▸ Stated task 1:
In the bait-making thread below, reproduce verbatim the passage that begins at the words "Country Kat, I've" and stops after the words "(Oct 26, 2007)".
╭─ Text extract
# To help you get started...



## vc1111 (Apr 13, 2004)

Maybe you're interested in trying bait-making, but you're not interested in actually carving your own baits. If so, here's a link, where you can buy unpainted bodies. 

Just paint them the color pattern you desire, and install the split rings and hooks:
http://www.upnorthoutdoors.com/stamina/crankbait_bodies/unpainted_lurebodies.html

Here's another link for components and all kinds of stuff:
http://www.mooreslures.com


----------



## vc1111 (Apr 13, 2004)

http://www.barlowstackle.com/acb/showprod.cfm?&DID=6&CATID=60&ObjectGroup_ID=519


----------



## eyesman_01 (Jan 4, 2007)

Jann's has them too.


----------



## CountryKat (Apr 5, 2004)

I have used both stamina and barlows for parts but never heard of mooreslures. I looked at there catalog and they have some decent prices on some stuff, I just wonder if the quality is as good as Stamina. You might have topay a little more with Stamina but I like their quality.


----------



## vc1111 (Apr 13, 2004)

Country Kat, I've used Mooreslures and have had good success and luck with them. They sell the same stuff as the others from what I've seen.


----------



## hazmail (Oct 26, 2007)

Yep - I order from Moores all the way to here. I get their hook eyes & occasionally some poly lip blanks etc, and has been good quality. Takes about a week - 10 days to get it here, but so does everyone else. Pete


----------



## dodgeboy75 (Feb 20, 2007)

eyesman_01 said:


> Jann's has them too.


I like Janns also, they also have unpainted balsa bodies for those who like to modify a little.

jannsnetcraft.com


----------
╰─
╭─ Available records
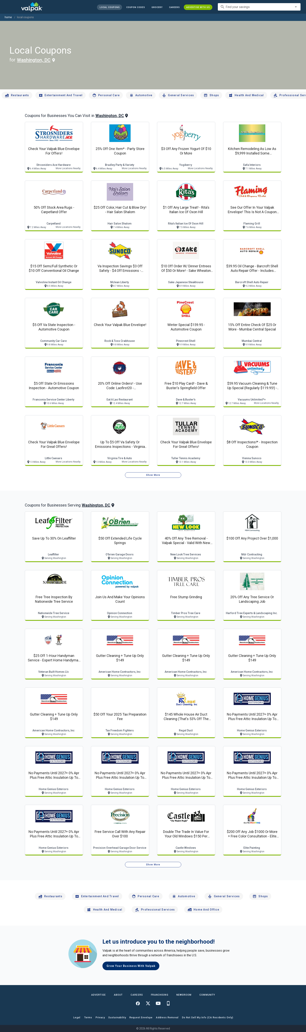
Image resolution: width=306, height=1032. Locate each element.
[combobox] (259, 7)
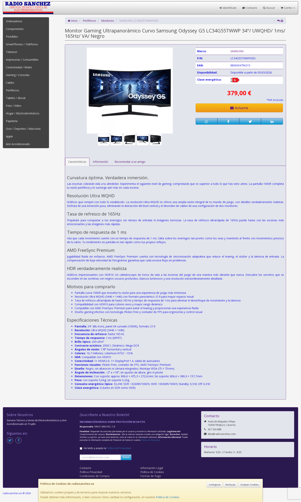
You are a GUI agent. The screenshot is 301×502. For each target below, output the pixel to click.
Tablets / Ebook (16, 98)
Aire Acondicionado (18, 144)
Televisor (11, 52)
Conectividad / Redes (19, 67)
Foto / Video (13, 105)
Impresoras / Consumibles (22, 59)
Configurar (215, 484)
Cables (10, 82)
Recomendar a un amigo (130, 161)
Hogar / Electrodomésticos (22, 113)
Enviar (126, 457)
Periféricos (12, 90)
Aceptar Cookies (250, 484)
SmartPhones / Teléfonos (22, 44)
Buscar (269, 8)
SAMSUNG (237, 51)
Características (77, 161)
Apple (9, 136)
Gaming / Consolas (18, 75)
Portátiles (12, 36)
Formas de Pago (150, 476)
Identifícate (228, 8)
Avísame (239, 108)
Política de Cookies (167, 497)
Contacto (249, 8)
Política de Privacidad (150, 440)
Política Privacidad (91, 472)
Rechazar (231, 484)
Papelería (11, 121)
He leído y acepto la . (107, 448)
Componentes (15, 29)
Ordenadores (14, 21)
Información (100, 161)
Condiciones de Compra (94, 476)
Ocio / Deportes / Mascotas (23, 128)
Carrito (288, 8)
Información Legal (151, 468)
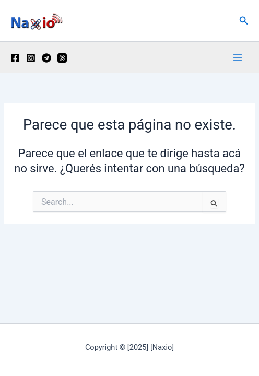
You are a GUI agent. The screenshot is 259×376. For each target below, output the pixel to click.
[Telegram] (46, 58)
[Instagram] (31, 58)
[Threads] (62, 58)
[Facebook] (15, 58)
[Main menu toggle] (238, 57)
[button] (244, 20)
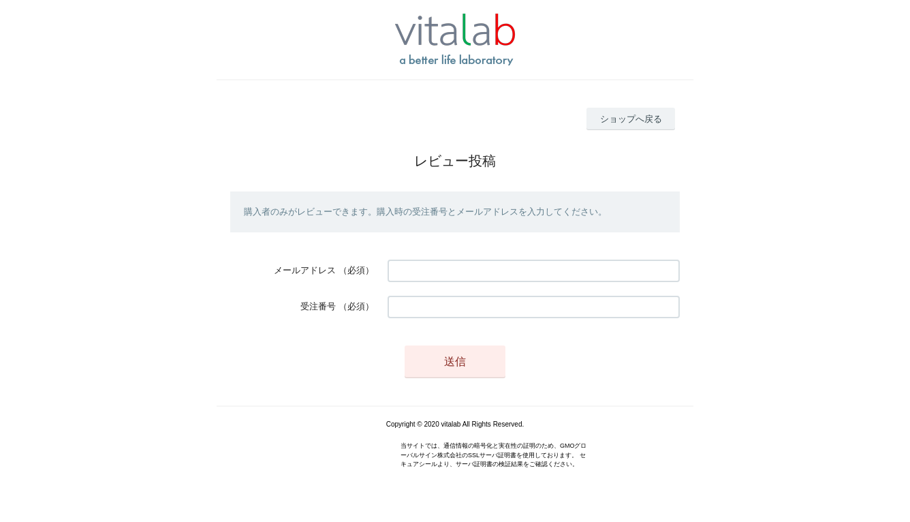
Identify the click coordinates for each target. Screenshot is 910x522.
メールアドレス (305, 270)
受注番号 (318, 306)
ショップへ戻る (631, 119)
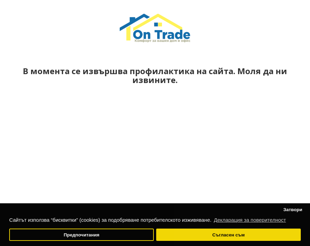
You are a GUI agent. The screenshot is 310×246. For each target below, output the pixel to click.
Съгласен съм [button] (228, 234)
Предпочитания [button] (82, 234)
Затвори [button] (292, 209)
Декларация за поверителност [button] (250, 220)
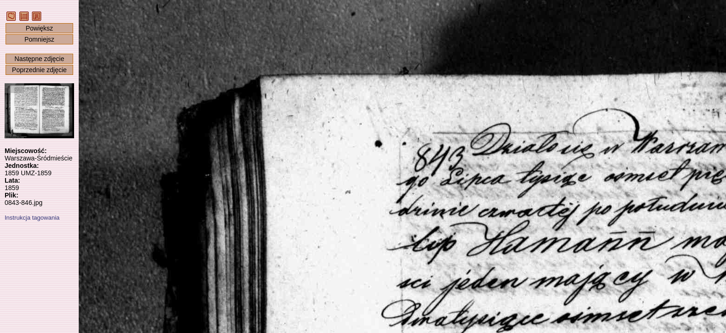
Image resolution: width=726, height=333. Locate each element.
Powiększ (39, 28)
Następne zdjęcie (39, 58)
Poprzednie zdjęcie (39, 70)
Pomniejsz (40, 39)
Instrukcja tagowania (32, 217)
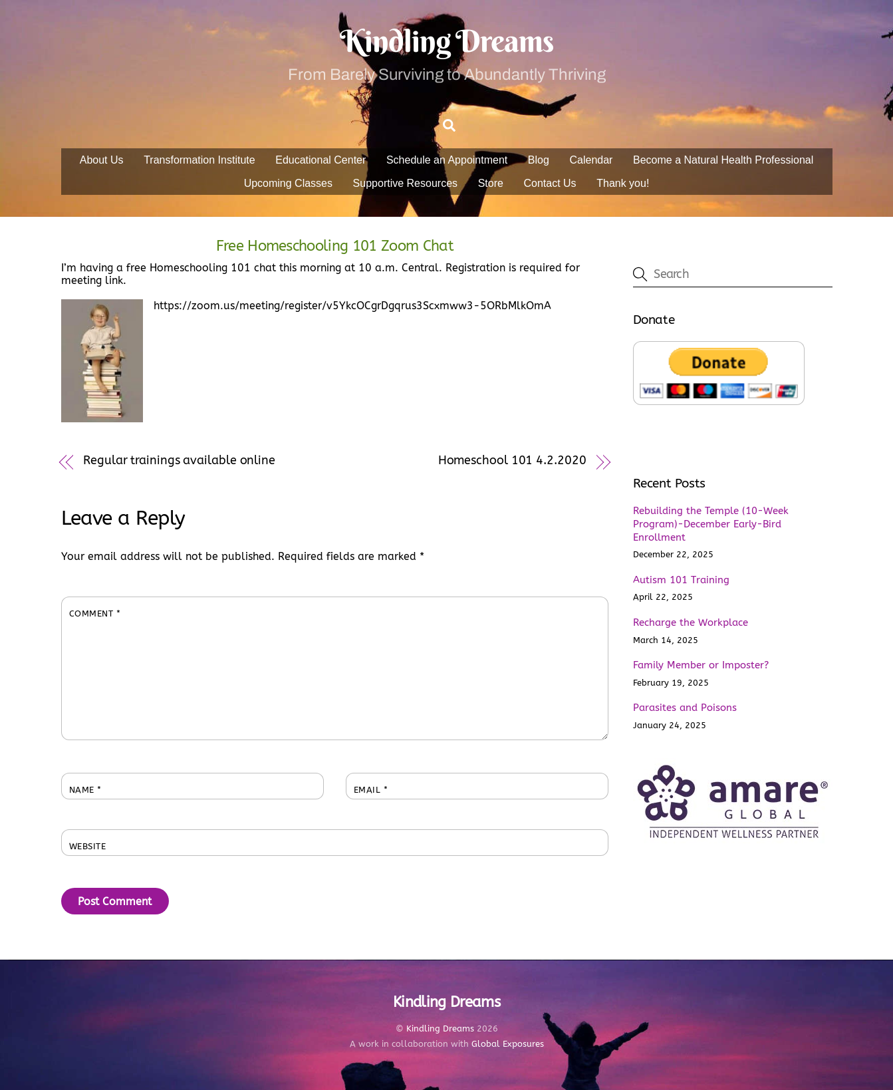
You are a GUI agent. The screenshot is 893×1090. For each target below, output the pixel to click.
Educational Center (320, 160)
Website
╰─
▸ Stated task 2:
Count how many lines of the records above contain the string "button", with case counting, and give only that number.

▸ Answer 1:
Country Kat, I've used Mooreslures and have had good success and luck with them. They sell the same stuff as the others from what I've seen.


----------



## hazmail (Oct 26, 2007)

▸ Answer 2:
5